» Task directions: An acceptable answer repeats exactly the line with "Where should I click to: Advance" and each line after it through the end of the entries, and includes nothing else.

──────── Given records ────────

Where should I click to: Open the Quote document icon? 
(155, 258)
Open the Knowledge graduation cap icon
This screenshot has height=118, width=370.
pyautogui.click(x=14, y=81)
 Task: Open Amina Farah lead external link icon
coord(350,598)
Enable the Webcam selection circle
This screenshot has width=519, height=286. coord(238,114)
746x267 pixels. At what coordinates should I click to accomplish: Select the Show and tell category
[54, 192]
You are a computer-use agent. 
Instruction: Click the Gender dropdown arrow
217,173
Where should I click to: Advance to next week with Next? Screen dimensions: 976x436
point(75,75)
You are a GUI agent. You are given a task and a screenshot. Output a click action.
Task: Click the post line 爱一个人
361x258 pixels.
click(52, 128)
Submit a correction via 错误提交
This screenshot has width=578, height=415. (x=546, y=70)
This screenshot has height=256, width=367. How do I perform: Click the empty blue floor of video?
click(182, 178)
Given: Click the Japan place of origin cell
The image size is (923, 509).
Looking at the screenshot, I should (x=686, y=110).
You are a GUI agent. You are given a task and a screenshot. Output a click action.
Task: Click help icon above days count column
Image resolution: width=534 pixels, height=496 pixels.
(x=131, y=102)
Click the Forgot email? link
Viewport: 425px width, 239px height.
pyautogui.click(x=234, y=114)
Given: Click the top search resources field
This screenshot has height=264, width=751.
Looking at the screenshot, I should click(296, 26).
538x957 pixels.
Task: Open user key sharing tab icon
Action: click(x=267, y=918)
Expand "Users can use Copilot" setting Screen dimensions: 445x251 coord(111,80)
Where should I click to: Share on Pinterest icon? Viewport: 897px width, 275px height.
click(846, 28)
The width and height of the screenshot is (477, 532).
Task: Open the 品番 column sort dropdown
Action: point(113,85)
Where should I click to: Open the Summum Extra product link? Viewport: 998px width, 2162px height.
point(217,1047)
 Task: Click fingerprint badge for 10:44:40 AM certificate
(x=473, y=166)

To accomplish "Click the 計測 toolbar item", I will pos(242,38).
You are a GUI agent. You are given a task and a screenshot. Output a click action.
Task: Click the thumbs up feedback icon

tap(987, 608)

────────

» Result for this task:
Where should I click to: Advance to next week with Next? Screen dimensions: 976x436
point(75,75)
You are a GUI agent. You are given a task and a screenshot. Output a click action.
Task: Click the post line 爱一个人
361x258 pixels.
click(52, 128)
Submit a correction via 错误提交
This screenshot has width=578, height=415. (x=546, y=70)
This screenshot has height=256, width=367. How do I perform: Click the empty blue floor of video?
click(182, 178)
Given: Click the Japan place of origin cell
The image size is (923, 509).
Looking at the screenshot, I should (x=686, y=110).
You are a GUI agent. You are given a task and a screenshot. Output a click action.
Task: Click help icon above days count column
Image resolution: width=534 pixels, height=496 pixels.
(x=131, y=102)
Click the Forgot email? link
Viewport: 425px width, 239px height.
pyautogui.click(x=234, y=114)
Given: Click the top search resources field
This screenshot has height=264, width=751.
Looking at the screenshot, I should click(296, 26).
538x957 pixels.
Task: Open user key sharing tab icon
Action: click(x=267, y=918)
Expand "Users can use Copilot" setting Screen dimensions: 445x251 coord(111,80)
Where should I click to: Share on Pinterest icon? Viewport: 897px width, 275px height.
click(846, 28)
The width and height of the screenshot is (477, 532).
Task: Open the 品番 column sort dropdown
Action: point(113,85)
Where should I click to: Open the Summum Extra product link? Viewport: 998px width, 2162px height.
point(217,1047)
 Task: Click fingerprint badge for 10:44:40 AM certificate
(x=473, y=166)

To accomplish "Click the 計測 toolbar item", I will pos(242,38).
You are a GUI agent. You are given a task and a screenshot. Output a click action.
Task: Click the thumbs up feedback icon

tap(987, 608)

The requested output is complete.